• Exercise requirements
Please copy each line of the listing below precisely, excluding the images.
════════
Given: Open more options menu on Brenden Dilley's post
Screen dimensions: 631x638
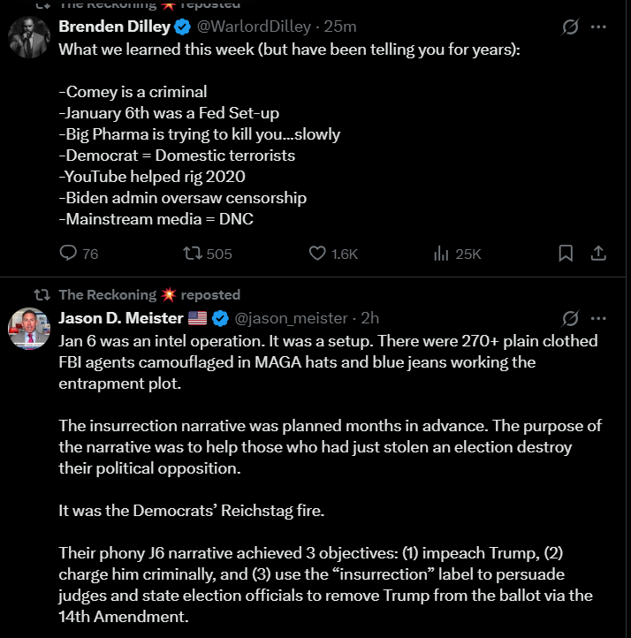Looking at the screenshot, I should (x=598, y=27).
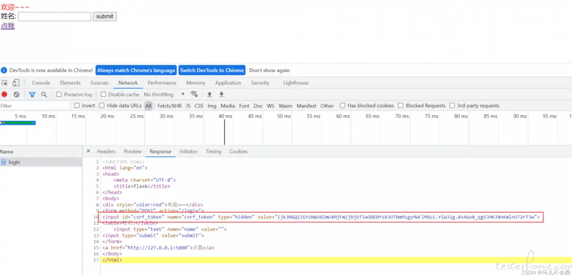Toggle the network filter funnel icon
The width and height of the screenshot is (572, 275).
(32, 95)
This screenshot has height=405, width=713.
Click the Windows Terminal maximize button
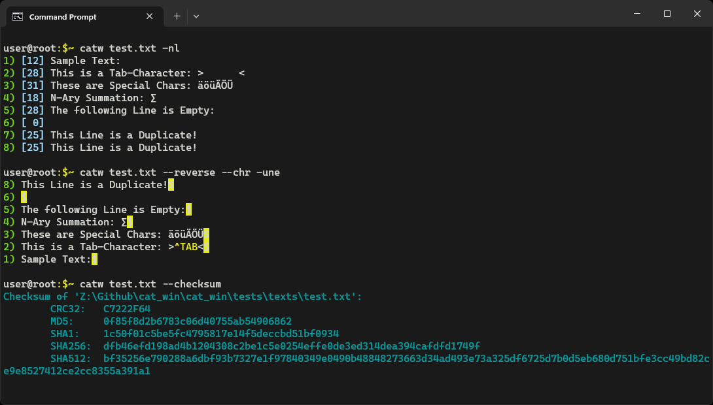667,13
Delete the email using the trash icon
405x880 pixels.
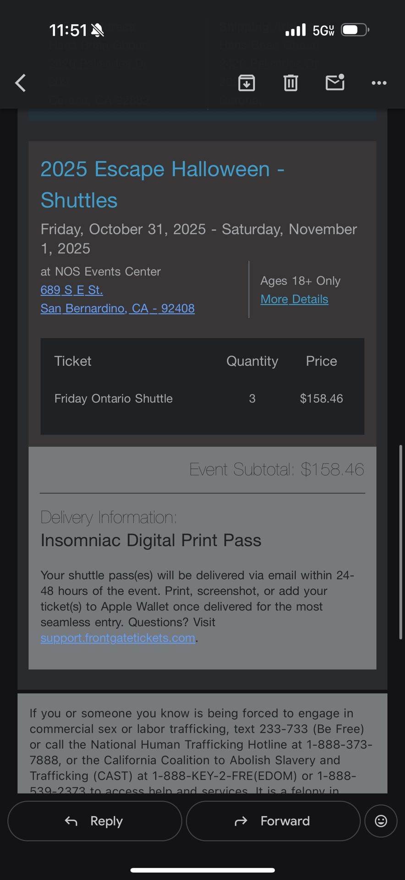[x=290, y=83]
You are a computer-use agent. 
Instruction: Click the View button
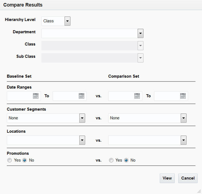click(x=167, y=178)
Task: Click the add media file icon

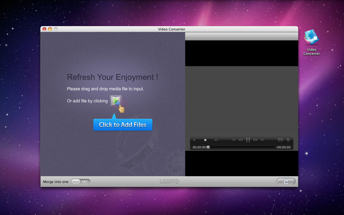Action: point(116,101)
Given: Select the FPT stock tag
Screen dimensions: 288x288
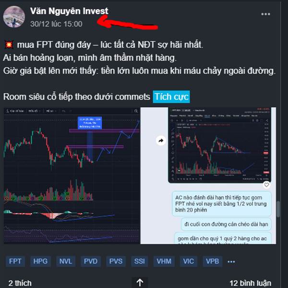Looking at the screenshot, I should [x=15, y=261].
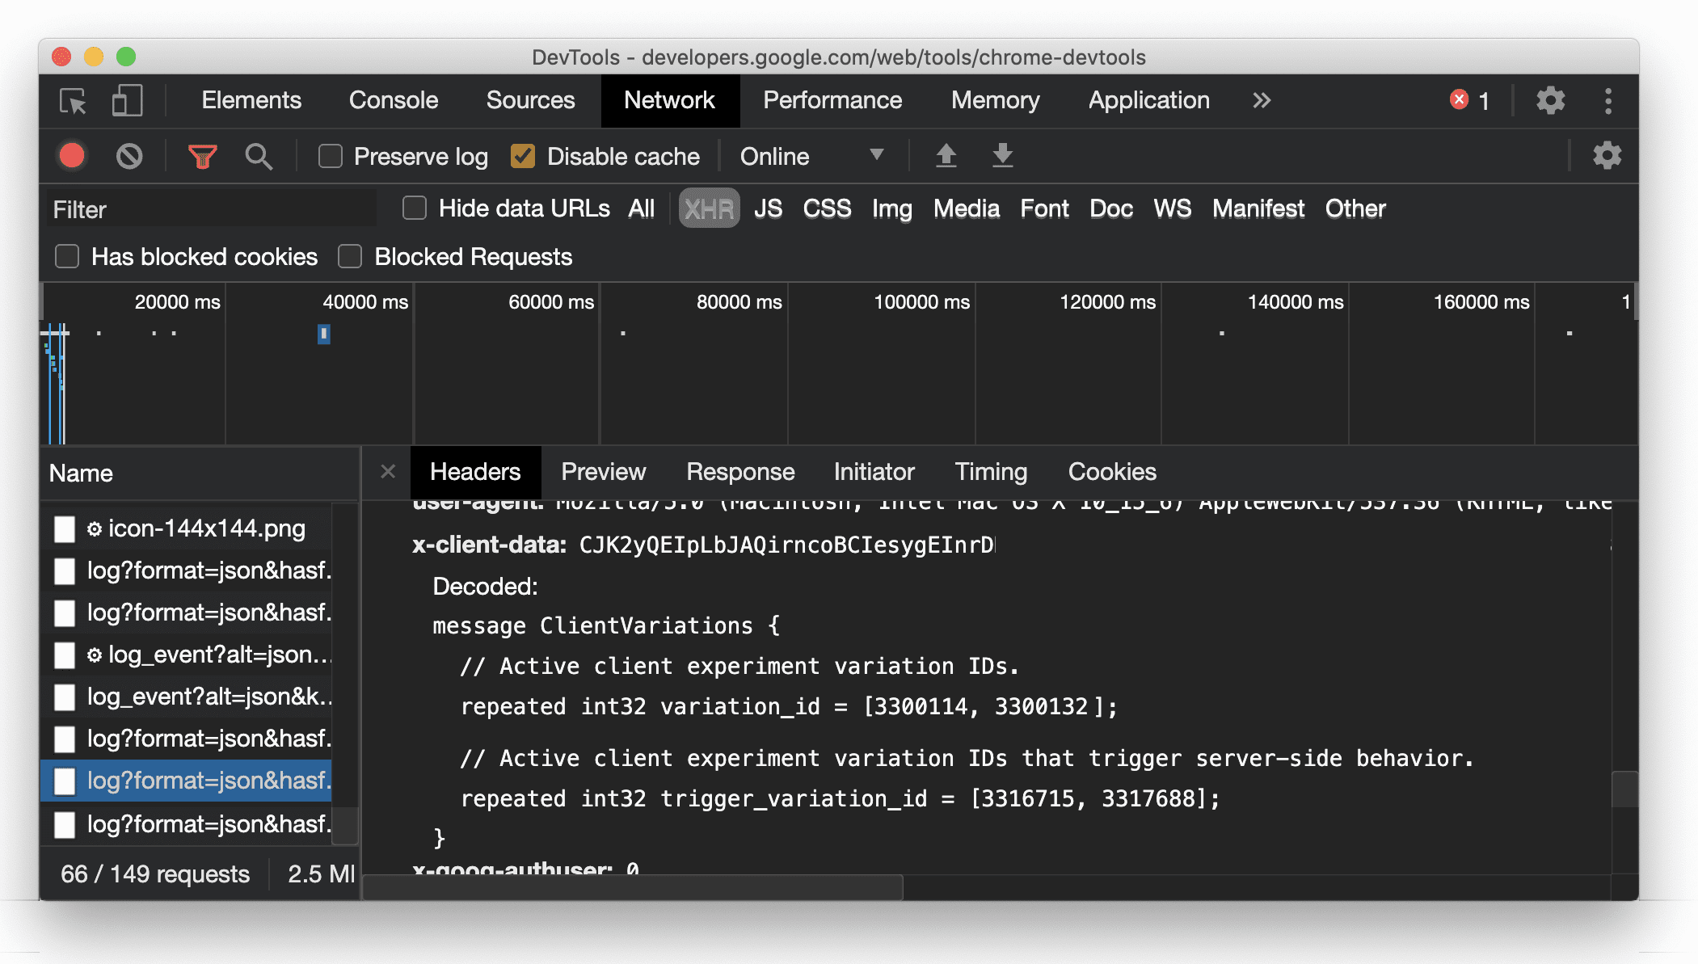Switch to the Timing tab

[990, 472]
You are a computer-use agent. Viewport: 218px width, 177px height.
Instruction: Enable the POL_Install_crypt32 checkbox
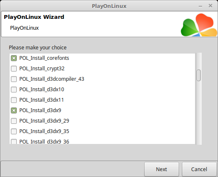click(x=14, y=69)
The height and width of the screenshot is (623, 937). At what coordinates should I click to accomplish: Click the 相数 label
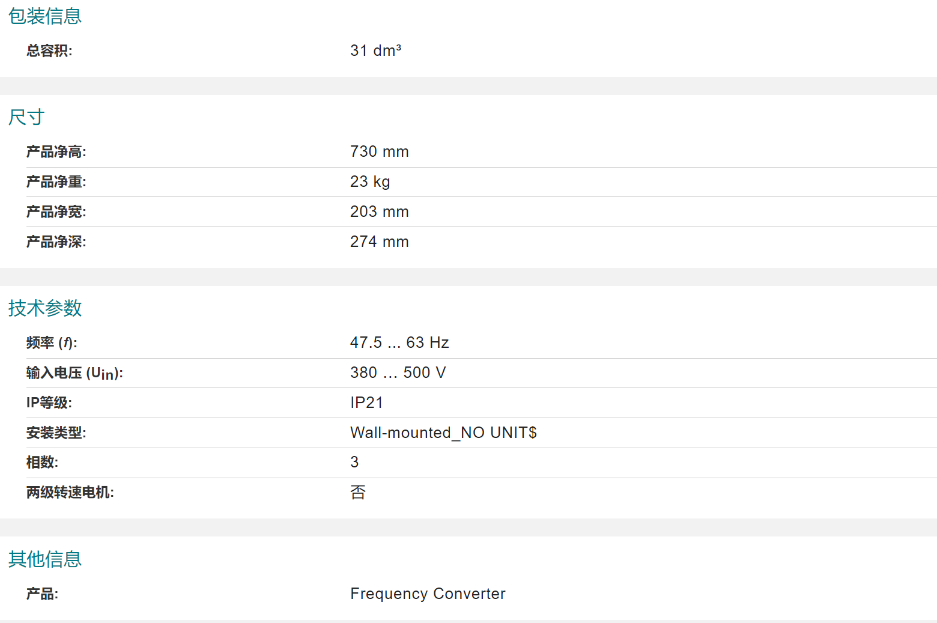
════════
• Expected output
Given: Open more options menu on Brenden Dilley's post
Screen dimensions: 631x638
Looking at the screenshot, I should (x=598, y=27).
Toggle the network filter funnel icon
The width and height of the screenshot is (572, 275).
(32, 95)
This screenshot has height=405, width=713.
Click the Windows Terminal maximize button
667,13
Delete the email using the trash icon
405x880 pixels.
[x=290, y=83]
You are a computer-use agent. 
Instruction: Click the View button
click(x=167, y=178)
Task: Click the add media file icon

Action: point(116,101)
Given: Select the FPT stock tag
Screen dimensions: 288x288
Looking at the screenshot, I should [x=15, y=261].
Switch to the Timing tab

[990, 472]
You are a computer-use agent. Viewport: 218px width, 177px height.
Instruction: Enable the POL_Install_crypt32 checkbox
click(x=14, y=69)
The height and width of the screenshot is (623, 937). At what coordinates should I click to accomplish: Click the 相数 label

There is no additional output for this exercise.